L'essentiel tenait à ce que chacun était totalement libre d'interpréter les textes et légendes à sa façon et de les intégrer selon son bon vouloir, comme autant d'impulsions à son développement personnel. Les contes étaient considérés comme des métaphores de nouvelles conceptions du monde. La tâche créative de l'élève consistait à faire émerger de l'ancien texte sa propre nouvelle vision, de manière adaptée à la nouvelle situation - vieux principe gnostique, qui sous-tend toute la transmission orale dans l'ancien christianisme. Le fait que ces visions et ces légendes soient transmises oralement entretenait un dynamisme particulier. Le conteur pouvait par exemple métamorphoser le texte entier par sa simple intonation. L'attention la plus importante était accordée aux questions des participants.
Beaucoup de légendes se rapportaient au temps de la chevalerie - de celle du roi Arthur à toutes celles que les croisades ramenèrent de leur contact avec l'ésotérisme oriental. Kareline, disions-nous avait donc été initié au gnosticisme au sein d'un Ordre Templier durant son exil en France, quelques années avant la Première Guerre mondiale - à une époque où, pour la première fois, des femmes venaient d'être admises à l'intérieur de cette très ancienne confrérie. Vue depuis la France de 1996, pareille alliance entre anarchisme et tradition templière peut nous sembler étrange, pour ne pas dire franchement antinomique. Notre vision est déformée par de sombres dégénérescences, tant du côté templier que du côté anarchiste. Les vrais anars sont évidemment fidèles à l'idéal chevaleresque ! Afin de donner une idée du type d'engagement que son initiation avait impliqué chez lui, voici selon quels critères Kareline définissait une authentique appartenance à la chevalerie :
N'accepter aucun ajournement ni compromission de l'éthique chrétienne.
Développer une haute maîtrise de soi, physique et morale, ainsi qu'une conscience claire de sa propre dignité.
Savoir déployer une vision mystique du monde, pour être conscient de la nature spirituelle de toute manifestation de la réalité.
Attiser sa soif profonde de retrouver les origines de l'Univers.
Deux particularités du gnosticisme : il embrasse tous les héritages archétypiques de l'humanité sans limite dogmatique, se voulant le système philosophique le plus libre qui soit ; il est fondamentalement non-violent. Revenons un instant sur ce second aspect.
La force de la non-violence
René Guénon, le fameux chercheur soufi, fut parfois appelé "le Templier du XXe siècle" - lui aussi avait été initié au sein de cet ordre, dont il était un éminent représentant de la branche occidentale. Il se trouve que l'enseignement de Guénon justifie à plusieurs reprises l'usage de la violence. Pour les anarchistes russes, cela rendait cet enseignement inacceptable. Les représentants de la branche orientale considéraient en effet que le combat pour la liberté de l'individu ne pouvait en aucun cas justifier la moindre violence organisée. Étudiant le développement du bolchevisme en Russie, du fascisme en Italie, du nazisme en Allemagne, il leur était aisé de constater que, chaque fois, l'asservissement le plus avilissant était parti d'une savante justification de la violence "pour le bien de l'individu et de la société." La violence représentait, pour les anarchistes mystiques, le danger de toutes les formes de pouvoir. Or, aucune révolution n'avait échappé à la tentation du pouvoir. Quant aux Templiers acceptant la violence, on sait qu'il s'en trouva jusque parmi les fondateurs du nazisme.
**********
* Consigne:
Recopiez à l'identique un passage du texte fourni : partez des mots "Deux particularités du" et arrêtez-vous après "ce second aspect.".
**********
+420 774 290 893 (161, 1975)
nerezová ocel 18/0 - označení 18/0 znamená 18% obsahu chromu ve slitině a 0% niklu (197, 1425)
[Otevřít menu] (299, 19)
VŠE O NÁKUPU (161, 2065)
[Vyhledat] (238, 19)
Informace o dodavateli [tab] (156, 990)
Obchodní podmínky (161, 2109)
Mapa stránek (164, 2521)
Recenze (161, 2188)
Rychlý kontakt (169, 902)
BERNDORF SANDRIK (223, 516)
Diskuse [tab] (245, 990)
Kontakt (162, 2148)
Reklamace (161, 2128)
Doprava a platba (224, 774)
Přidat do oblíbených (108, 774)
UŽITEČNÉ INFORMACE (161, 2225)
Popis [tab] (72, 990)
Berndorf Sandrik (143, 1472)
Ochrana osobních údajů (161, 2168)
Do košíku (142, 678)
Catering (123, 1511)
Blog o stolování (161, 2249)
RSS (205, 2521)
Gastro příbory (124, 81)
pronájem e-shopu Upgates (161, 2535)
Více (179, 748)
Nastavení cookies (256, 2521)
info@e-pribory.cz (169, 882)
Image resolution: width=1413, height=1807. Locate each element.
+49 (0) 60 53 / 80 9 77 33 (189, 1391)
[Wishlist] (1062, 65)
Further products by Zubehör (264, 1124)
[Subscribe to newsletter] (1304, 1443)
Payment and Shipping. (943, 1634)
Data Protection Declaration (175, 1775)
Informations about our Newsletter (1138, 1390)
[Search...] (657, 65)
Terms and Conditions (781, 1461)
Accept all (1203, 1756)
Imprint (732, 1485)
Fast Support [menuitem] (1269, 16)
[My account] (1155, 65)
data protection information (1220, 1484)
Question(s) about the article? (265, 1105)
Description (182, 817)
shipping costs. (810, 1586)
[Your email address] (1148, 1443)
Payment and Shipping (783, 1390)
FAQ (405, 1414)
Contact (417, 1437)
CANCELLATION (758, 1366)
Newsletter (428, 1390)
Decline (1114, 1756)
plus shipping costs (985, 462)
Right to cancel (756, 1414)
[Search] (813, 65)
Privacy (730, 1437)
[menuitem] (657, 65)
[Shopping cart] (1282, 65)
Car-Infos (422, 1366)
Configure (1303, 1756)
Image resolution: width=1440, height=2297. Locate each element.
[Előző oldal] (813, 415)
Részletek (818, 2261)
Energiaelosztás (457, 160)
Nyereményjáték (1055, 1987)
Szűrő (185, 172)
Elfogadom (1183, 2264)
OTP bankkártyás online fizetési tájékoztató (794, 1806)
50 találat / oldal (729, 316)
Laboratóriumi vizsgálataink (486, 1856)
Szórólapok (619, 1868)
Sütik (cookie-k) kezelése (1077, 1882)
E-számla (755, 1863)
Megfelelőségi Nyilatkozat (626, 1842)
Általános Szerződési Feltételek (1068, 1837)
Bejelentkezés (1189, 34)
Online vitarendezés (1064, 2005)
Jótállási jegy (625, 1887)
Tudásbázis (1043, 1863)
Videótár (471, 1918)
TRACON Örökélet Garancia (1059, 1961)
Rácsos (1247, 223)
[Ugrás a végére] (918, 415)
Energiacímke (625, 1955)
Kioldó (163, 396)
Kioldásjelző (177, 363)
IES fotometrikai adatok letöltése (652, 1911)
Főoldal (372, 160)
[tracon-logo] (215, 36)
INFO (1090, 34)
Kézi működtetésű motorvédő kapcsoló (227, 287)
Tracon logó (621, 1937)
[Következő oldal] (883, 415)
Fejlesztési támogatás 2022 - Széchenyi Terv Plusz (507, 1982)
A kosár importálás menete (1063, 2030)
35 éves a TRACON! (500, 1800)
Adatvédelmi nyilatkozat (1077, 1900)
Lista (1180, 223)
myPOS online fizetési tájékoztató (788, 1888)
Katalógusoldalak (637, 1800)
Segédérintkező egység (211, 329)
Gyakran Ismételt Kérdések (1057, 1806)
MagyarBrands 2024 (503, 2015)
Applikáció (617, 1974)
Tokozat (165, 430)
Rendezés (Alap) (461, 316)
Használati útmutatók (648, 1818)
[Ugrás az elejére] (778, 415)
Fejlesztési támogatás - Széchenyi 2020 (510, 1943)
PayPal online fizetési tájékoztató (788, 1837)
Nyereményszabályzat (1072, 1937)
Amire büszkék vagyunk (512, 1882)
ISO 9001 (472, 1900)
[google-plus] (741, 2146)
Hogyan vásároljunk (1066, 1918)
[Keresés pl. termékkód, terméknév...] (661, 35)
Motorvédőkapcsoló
**********
* Résultat attendu:
Deux particularités du gnosticisme : il embrasse tous les héritages archétypiques de l'humanité sans limite dogmatique, se voulant le système philosophique le plus libre qui soit ; il est fondamentalement non-violent. Revenons un instant sur ce second aspect.